* **Task prompt**:
Give back every record exactly, images excluded.

....

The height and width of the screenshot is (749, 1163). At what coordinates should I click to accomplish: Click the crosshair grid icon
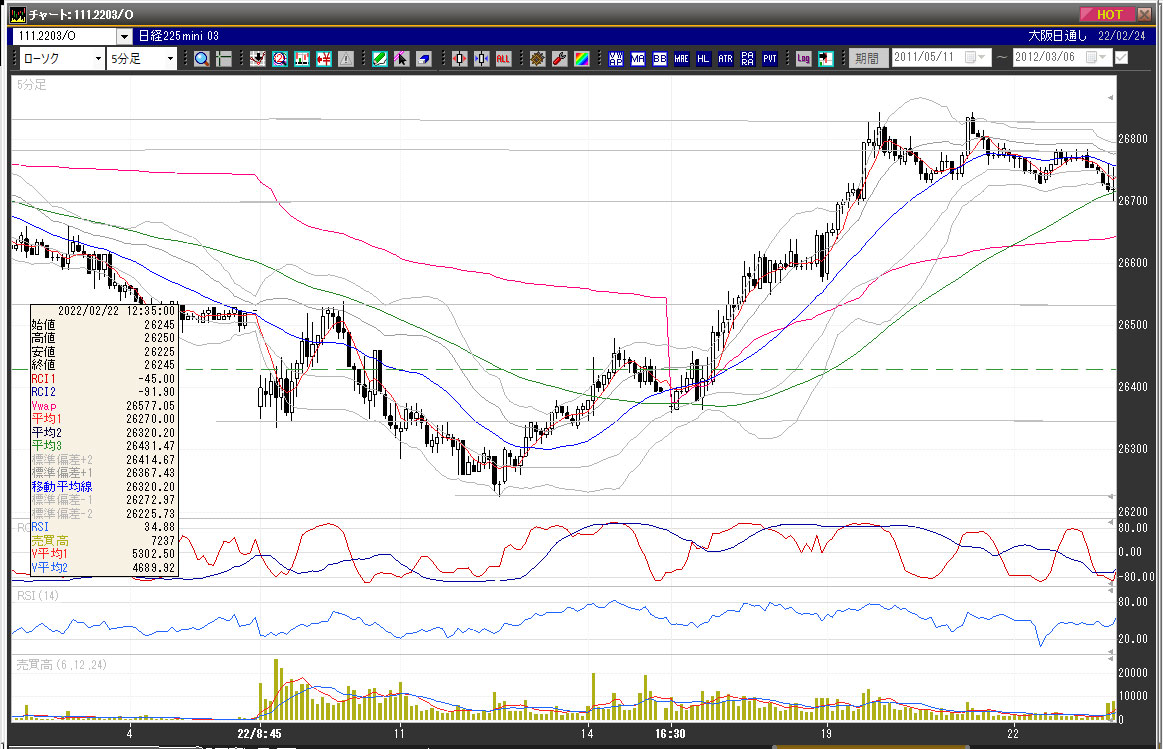pos(223,58)
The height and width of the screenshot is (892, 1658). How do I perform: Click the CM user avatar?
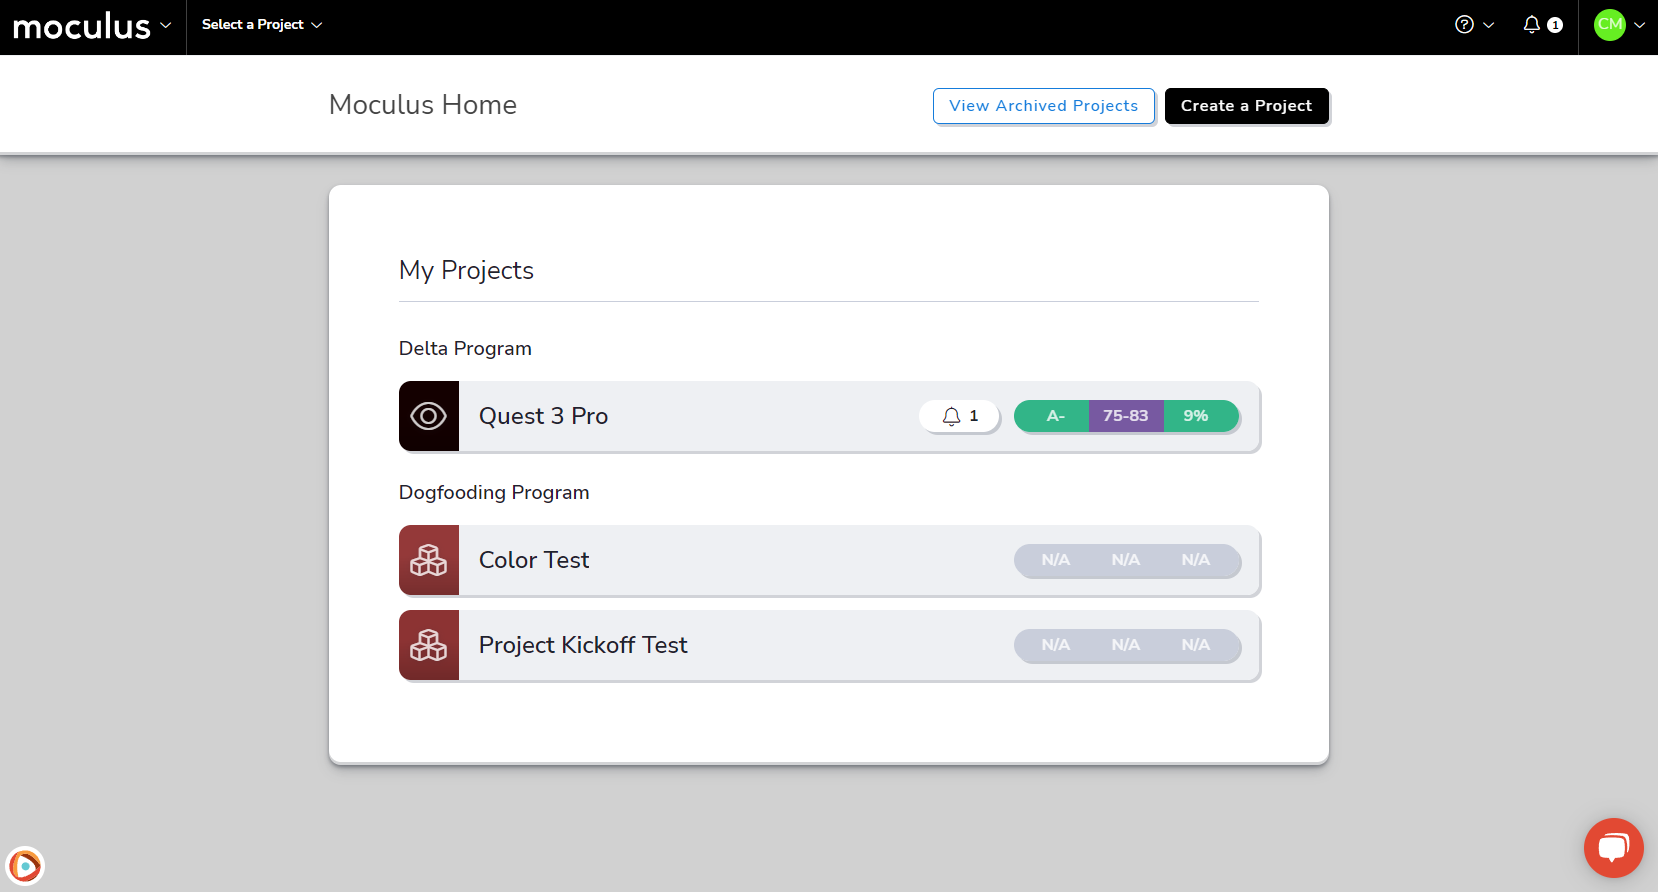pos(1609,25)
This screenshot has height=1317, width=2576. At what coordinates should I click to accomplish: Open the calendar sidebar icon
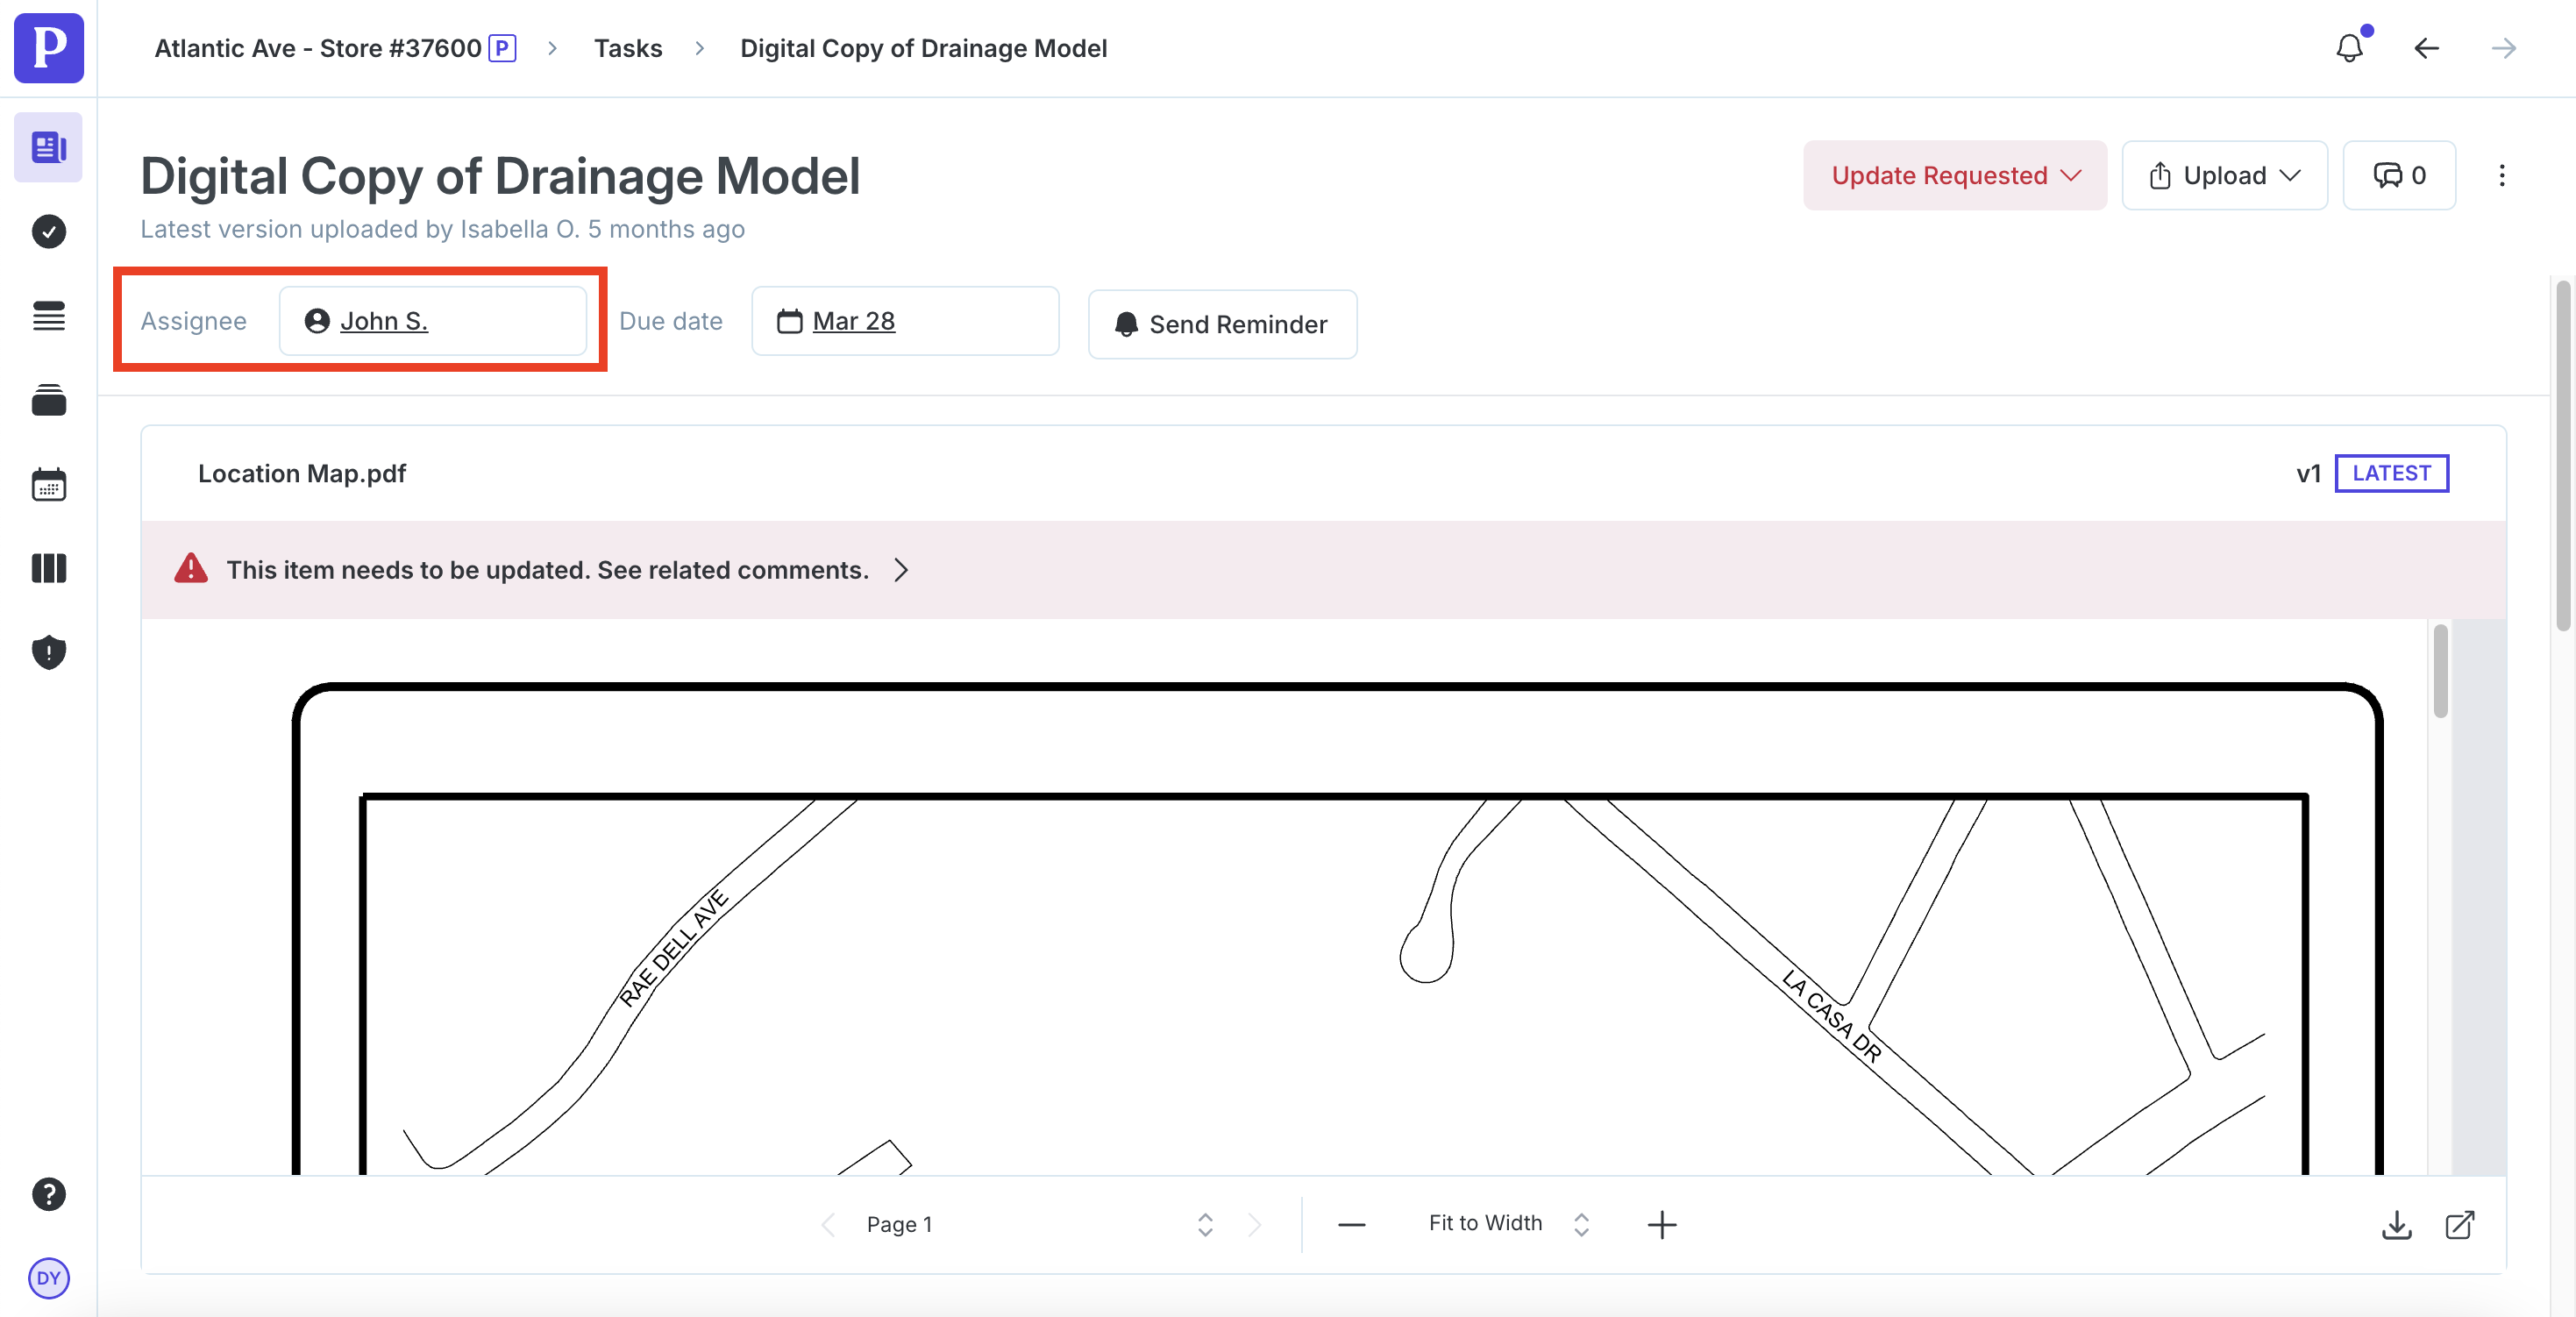coord(48,485)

....

* **Result for this exercise**:
The height and width of the screenshot is (749, 1163). At what coordinates should I click to accomplish: Click the crosshair grid icon
pos(223,58)
The height and width of the screenshot is (892, 1658). How do I perform: Click the CM user avatar?
pos(1609,25)
This screenshot has height=1317, width=2576. At what coordinates should I click to accomplish: Open the calendar sidebar icon
coord(48,485)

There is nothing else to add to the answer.